PROBLEM: Give back exactly the lines of the entries below from the line with "[Instagram] (338, 2477)" to the line with "[More] (320, 679)", inclusive, and only those.
BEGIN DATASET CONTENT
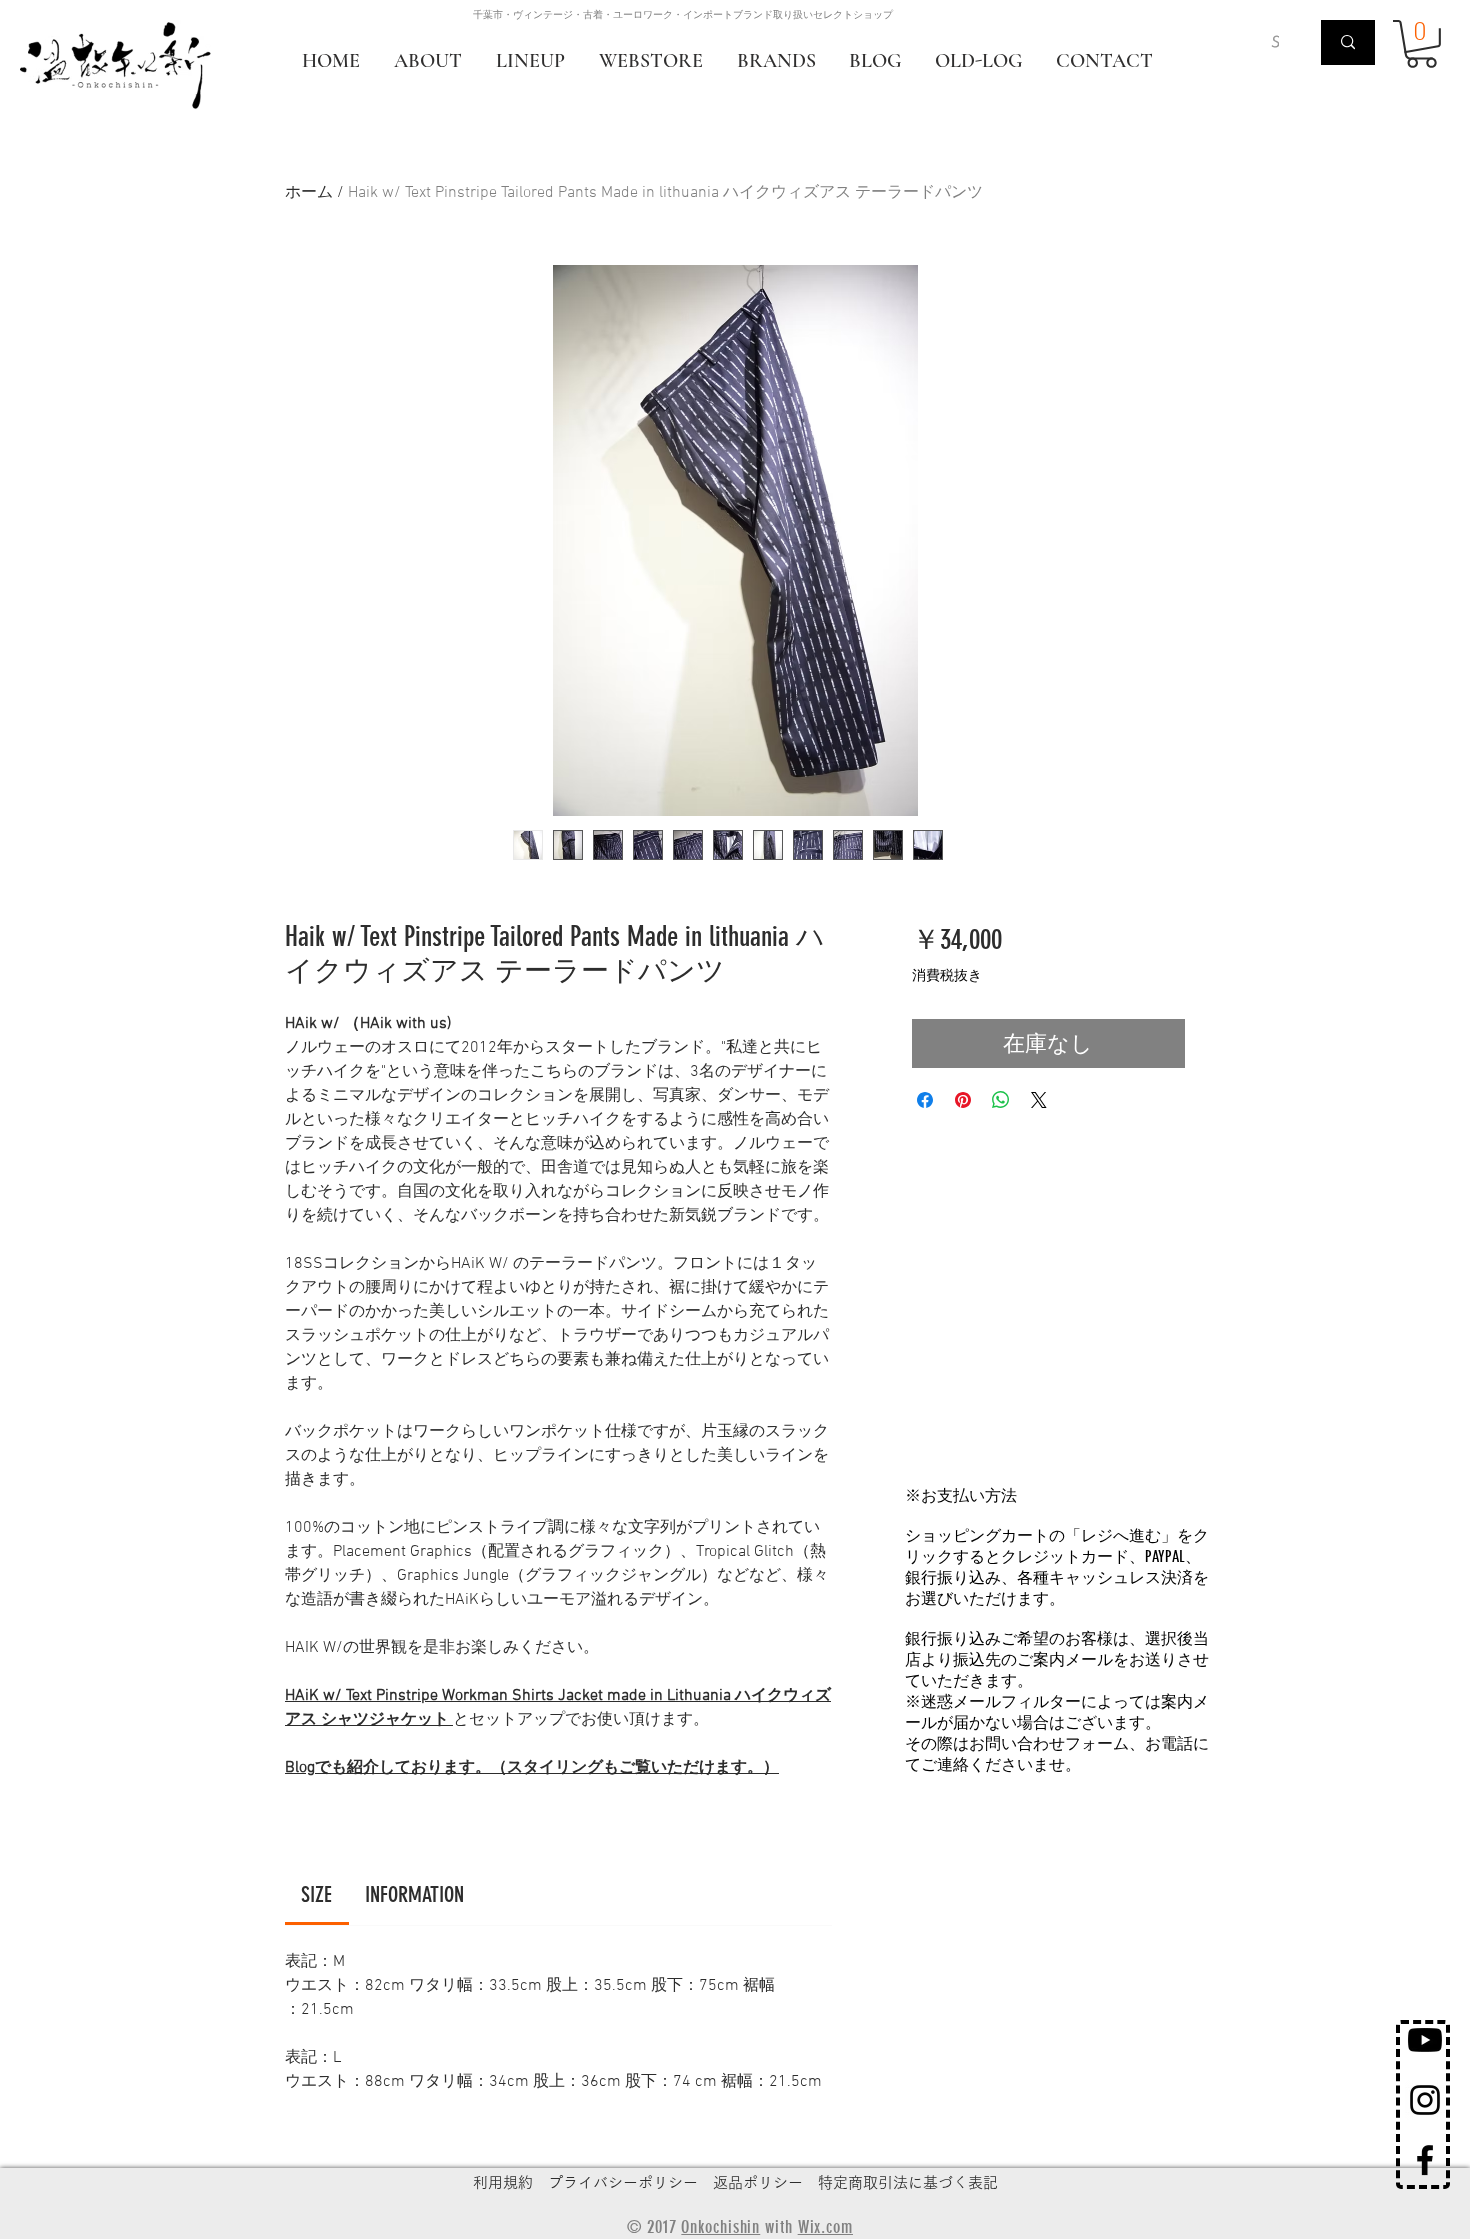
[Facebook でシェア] (925, 1100)
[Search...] (1348, 42)
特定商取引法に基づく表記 (908, 2182)
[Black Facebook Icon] (1425, 2160)
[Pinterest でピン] (963, 1100)
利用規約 (503, 2182)
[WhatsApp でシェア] (1001, 1100)
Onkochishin (720, 2227)
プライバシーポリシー (623, 2182)
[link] (316, 1894)
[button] (1421, 44)
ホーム (309, 193)
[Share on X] (1039, 1100)
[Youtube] (1425, 2040)
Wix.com (825, 2227)
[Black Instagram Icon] (1425, 2100)
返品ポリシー (758, 2182)
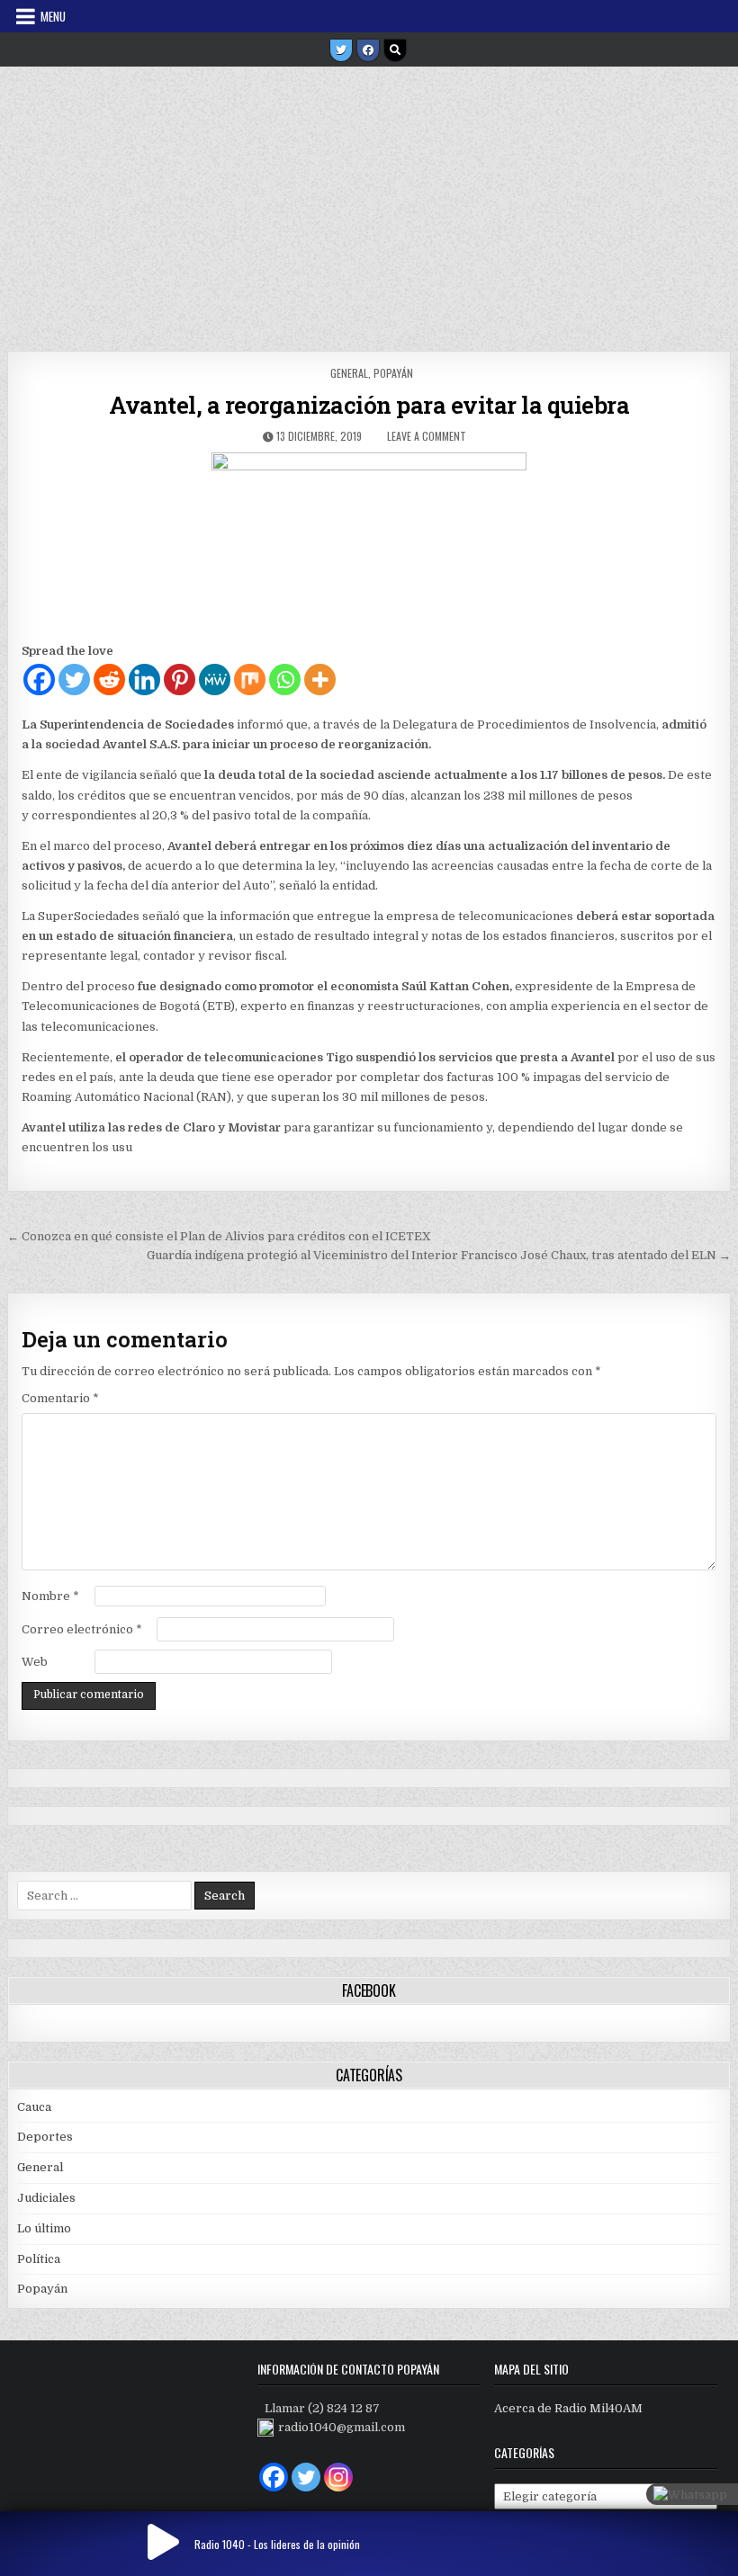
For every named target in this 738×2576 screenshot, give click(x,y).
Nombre (50, 1596)
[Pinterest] (179, 679)
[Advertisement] (369, 202)
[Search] (395, 50)
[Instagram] (338, 2477)
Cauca (34, 2107)
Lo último (44, 2228)
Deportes (45, 2136)
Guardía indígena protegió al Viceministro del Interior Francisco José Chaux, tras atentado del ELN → (439, 1255)
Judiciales (46, 2198)
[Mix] (250, 679)
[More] (320, 679)
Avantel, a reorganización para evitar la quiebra (369, 404)
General (349, 372)
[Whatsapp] (285, 679)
END DATASET CONTENT
ANSWER SECTION:
[Instagram] (338, 2477)
Cauca (34, 2107)
Lo último (44, 2228)
Deportes (45, 2136)
Guardía indígena protegió al Viceministro del Interior Francisco José Chaux, tras atentado del ELN → (439, 1255)
Judiciales (46, 2198)
[Mix] (250, 679)
[More] (320, 679)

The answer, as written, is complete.